Je pense qu’avec ces provocations et ces destructions terribles,
Israël ne veut pas la paix. Il refuse de négocier en sachant que
cela risque de provoquer des attentats. Il aura ainsi un
prétexte pour justifier ses nouvelles déportations et annexions.
Le ministre belge des affaires étrangères Karel De Gucht et
ses collègues européens semblent prendre une position neutre
dans l’histoire...
Michel Collon. De Gucht n’est absolument pas neutre, et
l’U.E. non plus. Elle vient de voter pour Israël un statut de
quasi-membre de l’Union européenne alors qu’Israël viole toutes
les résolutions de l’ONU et le droit international depuis des
dizaines d’années ! Elle a qualifié de ‘terroriste’ le
gouvernement Hamas élu démocratiquement, ce qui a donné le feu
vert à l’agression. Quand la ministre des affaires étrangères
israélienne dit qu’Israël défend les valeurs de la communauté
internationale devant Sarkozy, celui-ci applaudit. Quand on voit
comment Sarkozy, Merkel, De Gucht et compagnie ont soutenu
Israël tout le temps, je dis que ce sont eux qui bombardent en
notre nom. Va-t-on continuer à le tolérer ?

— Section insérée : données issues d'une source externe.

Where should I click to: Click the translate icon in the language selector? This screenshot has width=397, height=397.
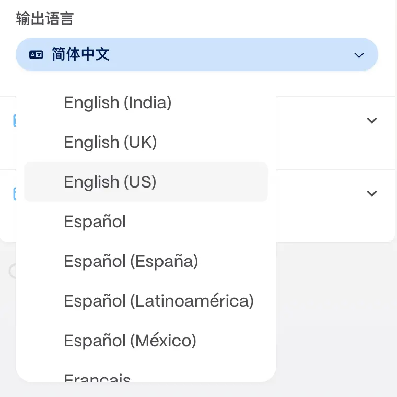[x=36, y=54]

C’est surtout la population belge d’origine immigrée qui se
mobilise actuellement. Pourquoi y a-t-il encore tellement
d’indifférence et de passivité des travailleurs « belgo-belges »
?
Michel Collon. Ils sont maintenus dans l’ignorance. Mais la
guerre en Palestine fait partie d’une guerre globale Nord - Sud
qu’on mène en notre nom. On ne peut comprendre le monde
d’aujourd’hui si on ne comprend pas pourquoi la richesse est au
Nord et la pauvreté au Sud.
Les grosses sociétés européennes ont volé l’or et l’argent de
l’Amérique latine, les minerais, le caoutchouc et les esclaves
de l’Afrique (avec notre Léopold II coupant les mains quand on
refusait de travailler pour lui), et le pétrole du Moyen-Orient.

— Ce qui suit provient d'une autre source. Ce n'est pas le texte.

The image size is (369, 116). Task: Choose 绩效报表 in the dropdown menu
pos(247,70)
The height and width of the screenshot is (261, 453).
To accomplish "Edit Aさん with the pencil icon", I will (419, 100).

Aujourd’hui, le tiers monde reste pauvre car les multinationales
s’y installent en payant les travailleurs une misère, en
interdisant les syndicats, en corrompant les dirigeants
politiques et la police. Donc, toute la richesse du Sud continue
de partir vers le Nord. Ceci place les travailleurs belges
devant un choix moral : se ranger du côté des volés ou des
voleurs ? Réclamer justice ou faire l’autruche en espérant
profiter un peu du vol ?
Nous devrions témoigner de plus de curiosité et d’ouverture. En
Belgique, nous avons la chance d’avoir des immigrés, y compris
des travailleurs sans-papiers. Il faut parler avec eux, les
écouter. On peut en apprendre beaucoup ! Les Arabes vous
expliqueront ce qu’a fait l’Europe au Moyen-Orient depuis des
siècles. Les Noirs vous expliqueront ce qu’elle a fait au Congo.
Les Latinos pourquoi il y a encore 44 % de pauvres alors que
l’Amérique latine est très riche.
Je compare la situation actuelle au Titanic. Avec les très
riches en première classe, les classes moyennes et les
travailleurs qui sont dans la troisième classe sans beaucoup de
confort mais ils sont dans le bateau. Seulement le Titanic fonce
vers le désastre car le capitaine et surtout les armateurs
gagnent gros. Sur le dos de ceux qui rament, les esclaves du
Sud, et sur le dos des travailleurs du Nord. En les
appauvrissant et en nous appauvrissant continuellement, ils
provoquent la crise, car ils n’ont plus personne à qui vendre.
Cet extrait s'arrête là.